Extract to read:
__________________________________________________

The canvases are large, full of vibrant color, filled with complex scenes around the borders that only add to the energy of the central portions, and are incredibly powerful. Take this, one of my favorites, that depicts the story of creation. The dichotomy of light and darkness, of yellow and blue, is stark. Color emanating into the world from the sun spirals into the frame. People, angels, animals, and even knowledge make appearances.

Creation

But set around that sun, almost in the background, are small scenes showing the misery Jews would go through: being blamed for the death of Jesus, being portrayed as animals, hiding in basements, poverty in the shtetls of Eastern Europe.

The complicated undertones

This undertone of Jewish suffering is a constant one in both Marc Chagall’s works on display here, and his works elsewhere. It reminds us that even in the most upbeat of images – creation itself – the artist could never escape the events that took place around him and made him question his faith throughout his life.

This scene of Jacob’s dreams is likewise filled with images of Jewish suffering in the background

Each canvas offers an emotional reaction. The expulsion from Eden with figures heading from vibrant golden plants toward a duller darkness evokes sadness.

Expulsion from Eden

The Exodus from Egypt comes with a wave of divine retribution (a literal wave) crashing down.

Note the wave on the left

The deep blues of the flood give a sensation of the drowning of humanity, this one with a background of figures floating horizontally, mere shadows in the azure waters.

__________________________________________________

Records for the task:
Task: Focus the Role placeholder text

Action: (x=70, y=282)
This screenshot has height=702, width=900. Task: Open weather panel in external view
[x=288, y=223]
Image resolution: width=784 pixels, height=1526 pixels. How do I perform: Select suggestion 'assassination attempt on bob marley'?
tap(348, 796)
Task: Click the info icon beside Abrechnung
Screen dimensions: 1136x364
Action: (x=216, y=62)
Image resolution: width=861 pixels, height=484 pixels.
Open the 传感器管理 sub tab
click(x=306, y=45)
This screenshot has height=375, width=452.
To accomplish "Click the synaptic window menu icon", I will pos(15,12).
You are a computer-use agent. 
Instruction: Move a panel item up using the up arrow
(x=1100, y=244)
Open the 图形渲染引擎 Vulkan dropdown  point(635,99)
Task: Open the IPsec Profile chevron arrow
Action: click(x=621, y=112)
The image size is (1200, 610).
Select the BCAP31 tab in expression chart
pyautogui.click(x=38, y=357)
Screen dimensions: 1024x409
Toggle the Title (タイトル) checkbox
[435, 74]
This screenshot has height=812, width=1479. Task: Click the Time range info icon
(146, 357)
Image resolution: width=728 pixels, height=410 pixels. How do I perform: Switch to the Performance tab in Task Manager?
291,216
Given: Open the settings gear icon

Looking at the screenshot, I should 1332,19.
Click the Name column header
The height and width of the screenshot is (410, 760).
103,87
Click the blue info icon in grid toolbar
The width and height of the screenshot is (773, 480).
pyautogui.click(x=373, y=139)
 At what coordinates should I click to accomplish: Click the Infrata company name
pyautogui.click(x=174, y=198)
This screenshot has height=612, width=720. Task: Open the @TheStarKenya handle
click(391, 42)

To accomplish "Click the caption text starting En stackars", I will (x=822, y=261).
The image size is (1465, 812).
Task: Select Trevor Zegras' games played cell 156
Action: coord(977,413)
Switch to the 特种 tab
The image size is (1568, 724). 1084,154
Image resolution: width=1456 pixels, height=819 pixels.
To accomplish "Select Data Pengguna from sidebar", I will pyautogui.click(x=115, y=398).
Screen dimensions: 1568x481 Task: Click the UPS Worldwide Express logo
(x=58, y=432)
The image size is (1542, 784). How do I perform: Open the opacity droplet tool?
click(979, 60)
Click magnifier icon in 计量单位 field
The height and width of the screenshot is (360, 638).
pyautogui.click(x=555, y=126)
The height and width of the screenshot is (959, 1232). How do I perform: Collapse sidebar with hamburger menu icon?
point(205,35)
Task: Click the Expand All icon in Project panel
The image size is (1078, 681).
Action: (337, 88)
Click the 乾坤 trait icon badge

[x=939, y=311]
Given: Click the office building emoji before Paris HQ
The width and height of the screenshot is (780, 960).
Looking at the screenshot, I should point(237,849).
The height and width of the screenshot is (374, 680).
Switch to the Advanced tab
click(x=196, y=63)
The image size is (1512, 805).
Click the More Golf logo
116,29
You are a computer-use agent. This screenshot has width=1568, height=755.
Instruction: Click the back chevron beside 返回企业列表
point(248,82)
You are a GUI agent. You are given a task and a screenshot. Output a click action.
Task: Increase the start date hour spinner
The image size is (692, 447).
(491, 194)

__________________________________________________

What you will do:
- A) According to the Chagall passage, what feeling does the expulsion from Eden evoke?
- B) Express the records from the line with "Click the 乾坤 trait icon badge" through the last line of the records as a Markdown table with the columns n and Line, giving each line a row number and leaving out blank lines.
The Chagall passage and the records come from unrelated sources.

Answers in order:
- A) Sadness.

- B)
| n | Line |
|---|---|
| 1 | Click the 乾坤 trait icon badge |
| 2 | [x=939, y=311] |
| 3 | Given: Click the office building emoji before Paris HQ |
| 4 | The width and height of the screenshot is (780, 960). |
| 5 | Looking at the screenshot, I should point(237,849). |
| 6 | The height and width of the screenshot is (374, 680). |
| 7 | Switch to the Advanced tab |
| 8 | click(x=196, y=63) |
| 9 | The image size is (1512, 805). |
| 10 | Click the More Golf logo |
| 11 | 116,29 |
| 12 | You are a computer-use agent. This screenshot has width=1568, height=755. |
| 13 | Instruction: Click the back chevron beside 返回企业列表 |
| 14 | point(248,82) |
| 15 | You are a GUI agent. You are given a task and a screenshot. Output a click action. |
| 16 | Task: Increase the start date hour spinner |
| 17 | The image size is (692, 447). |
| 18 | (491, 194) |